** Start DATA FOR THIS TASK **

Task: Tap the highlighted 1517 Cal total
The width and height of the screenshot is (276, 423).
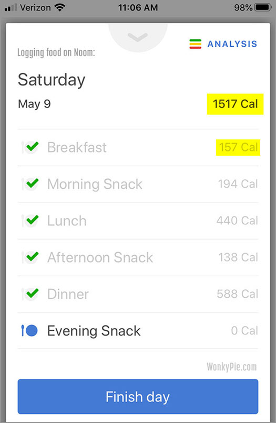Action: click(235, 104)
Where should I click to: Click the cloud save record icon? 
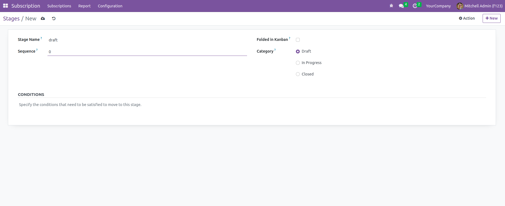pos(43,19)
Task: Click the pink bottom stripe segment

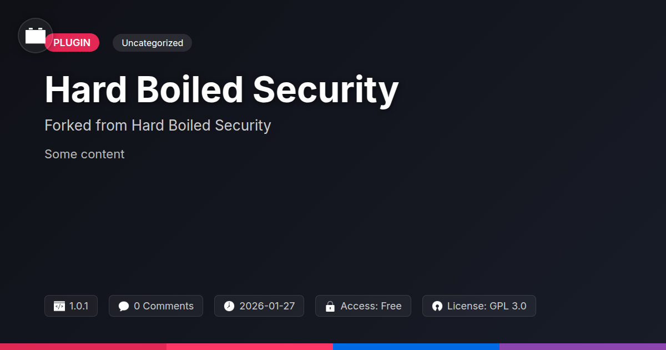Action: point(250,346)
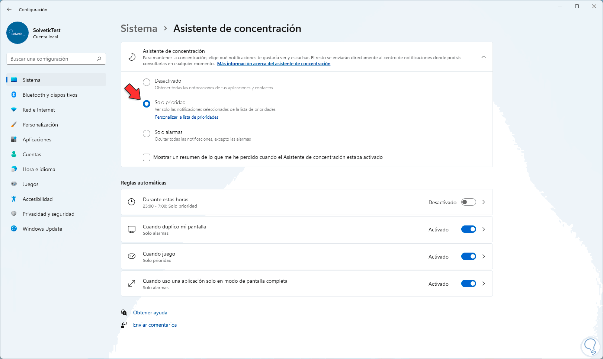Disable the Cuando juego toggle

click(x=468, y=257)
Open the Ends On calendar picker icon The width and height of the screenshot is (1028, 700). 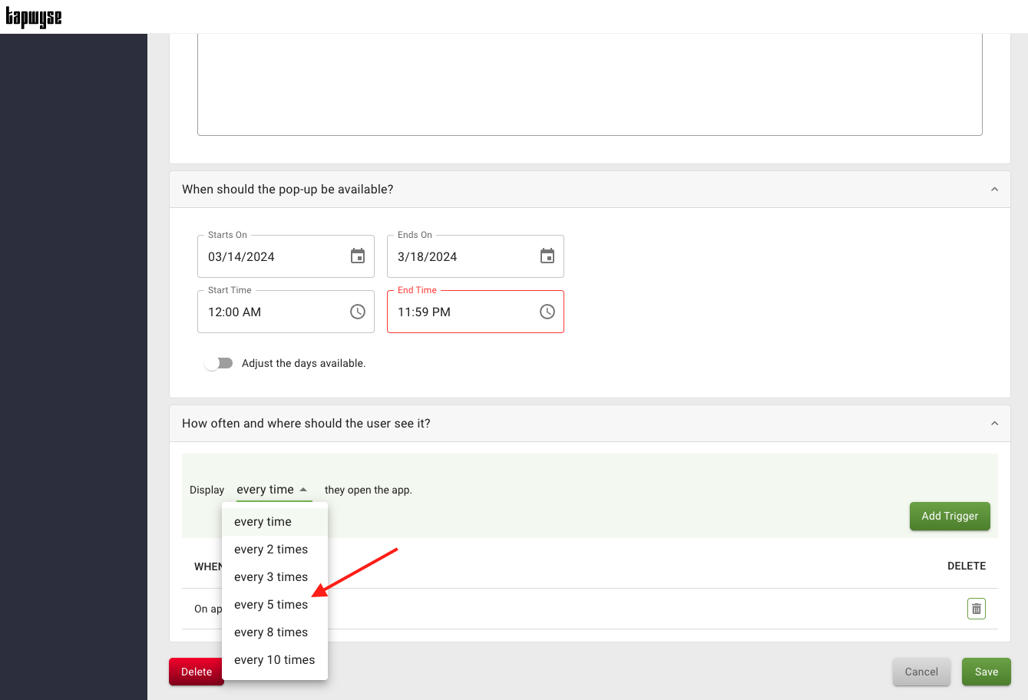click(x=547, y=256)
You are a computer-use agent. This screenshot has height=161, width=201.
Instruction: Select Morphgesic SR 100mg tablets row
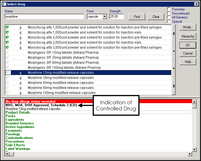coord(64,67)
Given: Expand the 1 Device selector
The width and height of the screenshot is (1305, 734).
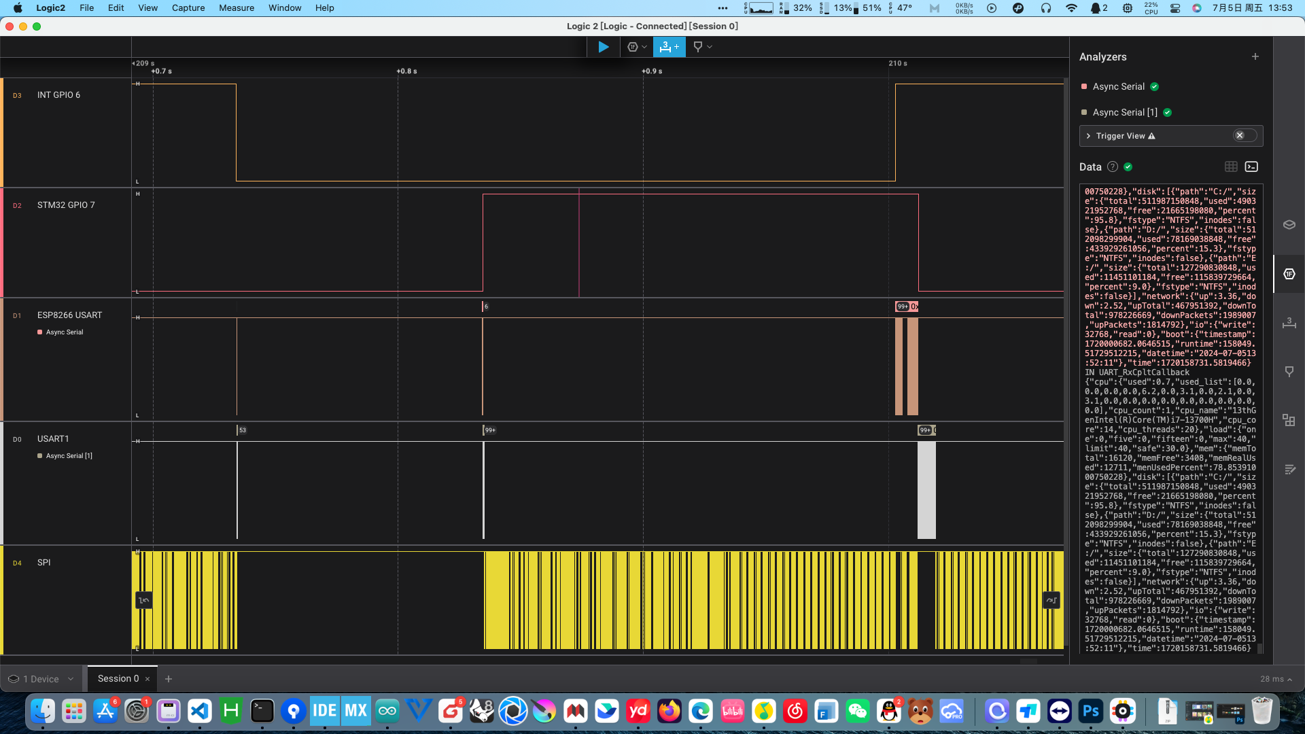Looking at the screenshot, I should pos(41,679).
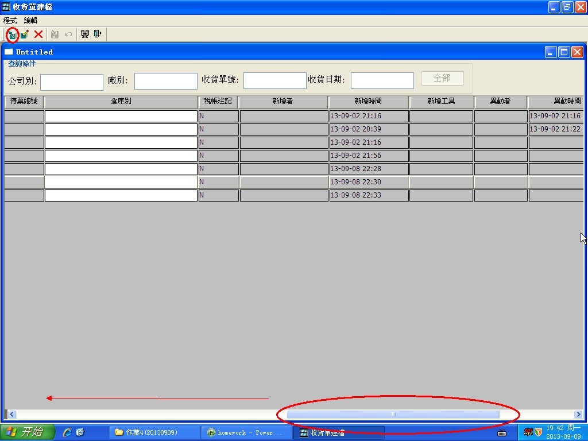Click the yellow shield tray icon
This screenshot has width=588, height=441.
tap(538, 432)
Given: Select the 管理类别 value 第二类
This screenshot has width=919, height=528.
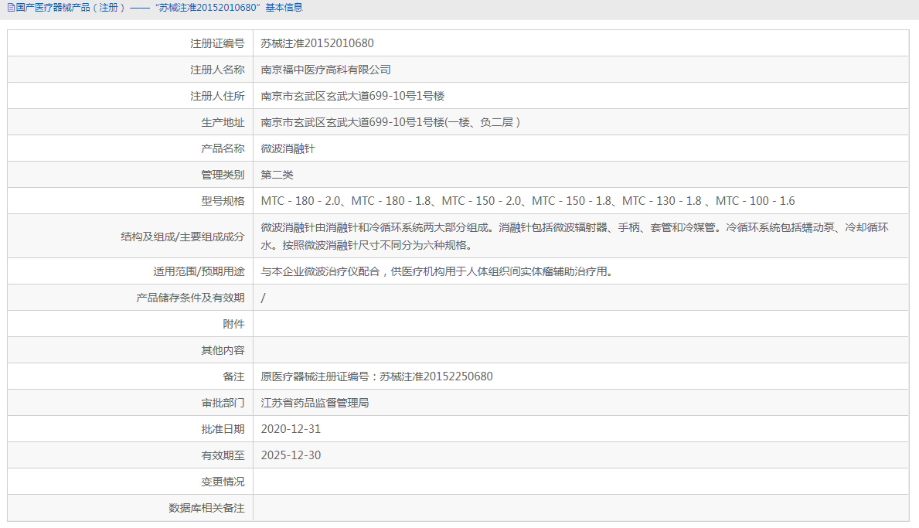Looking at the screenshot, I should 277,174.
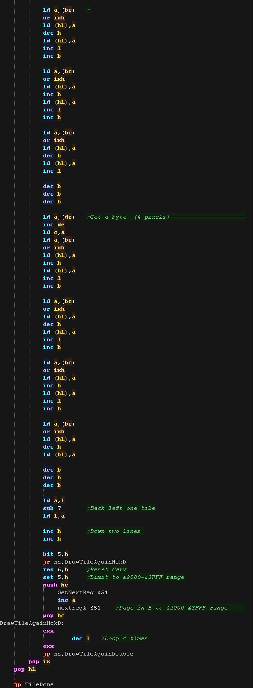Click the 'jp TileDone' line at the bottom
The width and height of the screenshot is (253, 688).
(x=34, y=684)
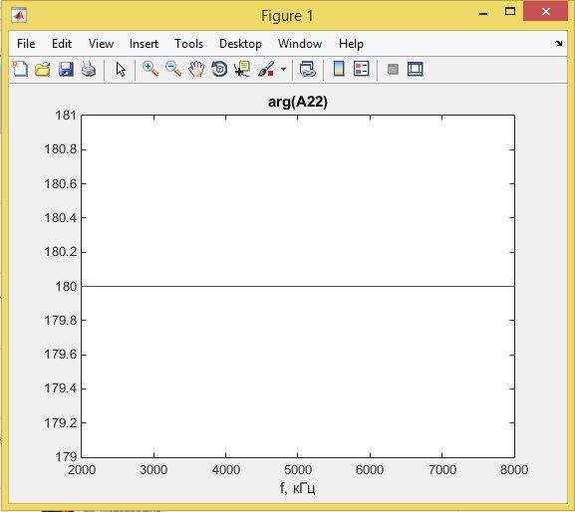Open a file with folder icon
The width and height of the screenshot is (575, 512).
[43, 69]
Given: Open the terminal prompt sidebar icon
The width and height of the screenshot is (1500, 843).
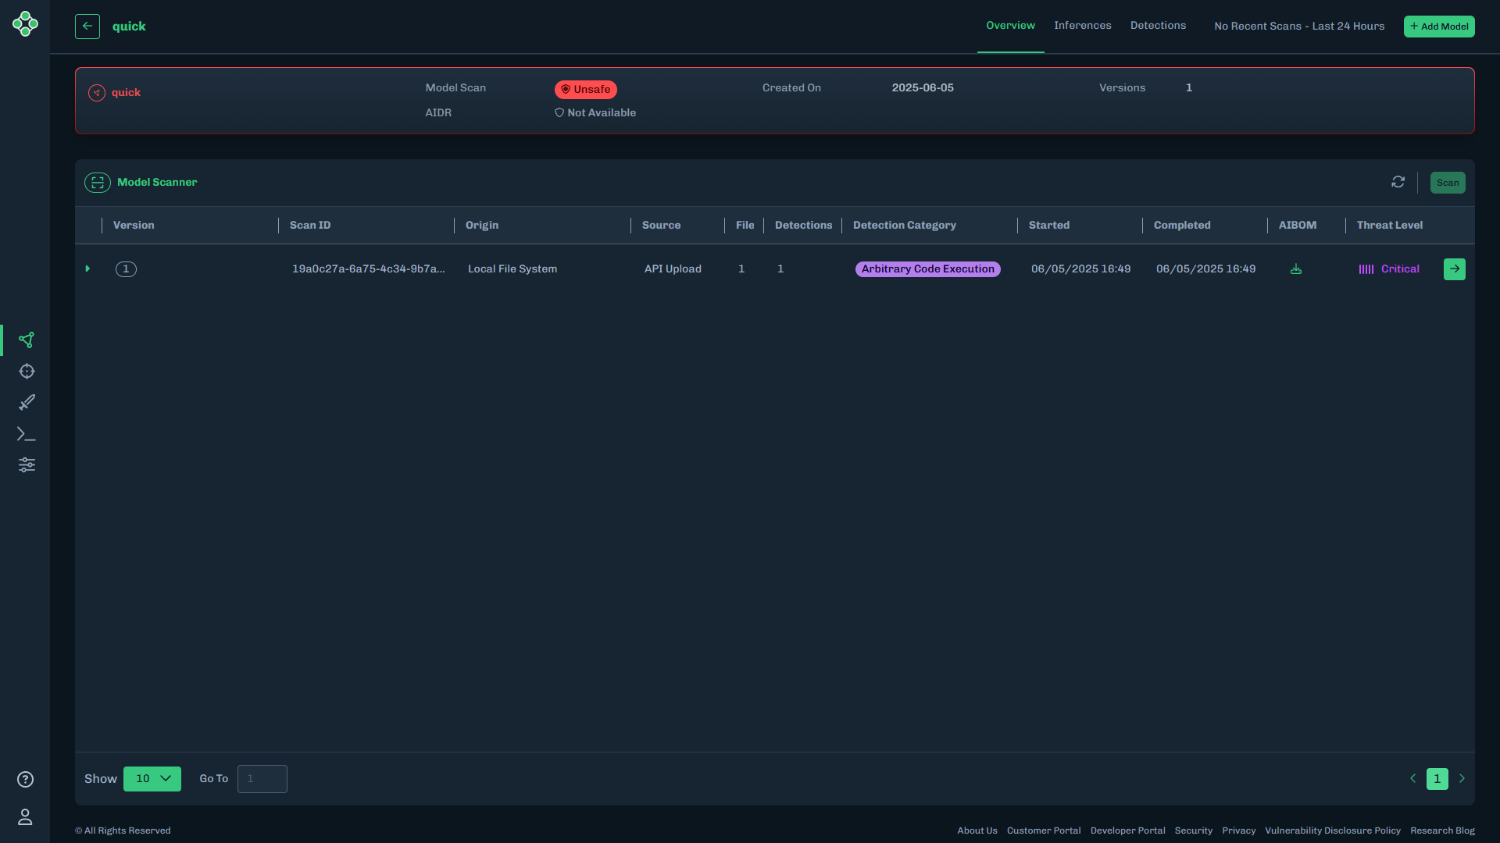Looking at the screenshot, I should click(x=27, y=434).
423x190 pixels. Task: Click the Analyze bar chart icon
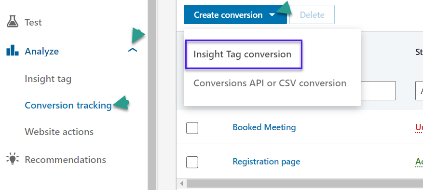tap(13, 50)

** End DATA FOR THIS TASK **

§ **WHAT THE TASK REQUIRES**:
Could you quote word for word the lines of the records from the one containing "Given: Expand the 1 Device selector" through the last line of the records, both ends included, leaving out the pictures?

§ **EXERCISE OUTPUT**:
Given: Expand the 1 Device selector
The width and height of the screenshot is (1305, 734).
Looking at the screenshot, I should pos(41,679).
Click the yellow shield tray icon
This screenshot has width=588, height=441.
tap(538, 432)
Given: Select the 管理类别 value 第二类
This screenshot has width=919, height=528.
Looking at the screenshot, I should 277,174.
Click the 'jp TileDone' line at the bottom
The width and height of the screenshot is (253, 688).
(x=34, y=684)
Open a file with folder icon
The width and height of the screenshot is (575, 512).
[43, 69]
Given: Open the terminal prompt sidebar icon
The width and height of the screenshot is (1500, 843).
Looking at the screenshot, I should click(x=27, y=434).
423x190 pixels. Task: Click the Analyze bar chart icon
tap(13, 50)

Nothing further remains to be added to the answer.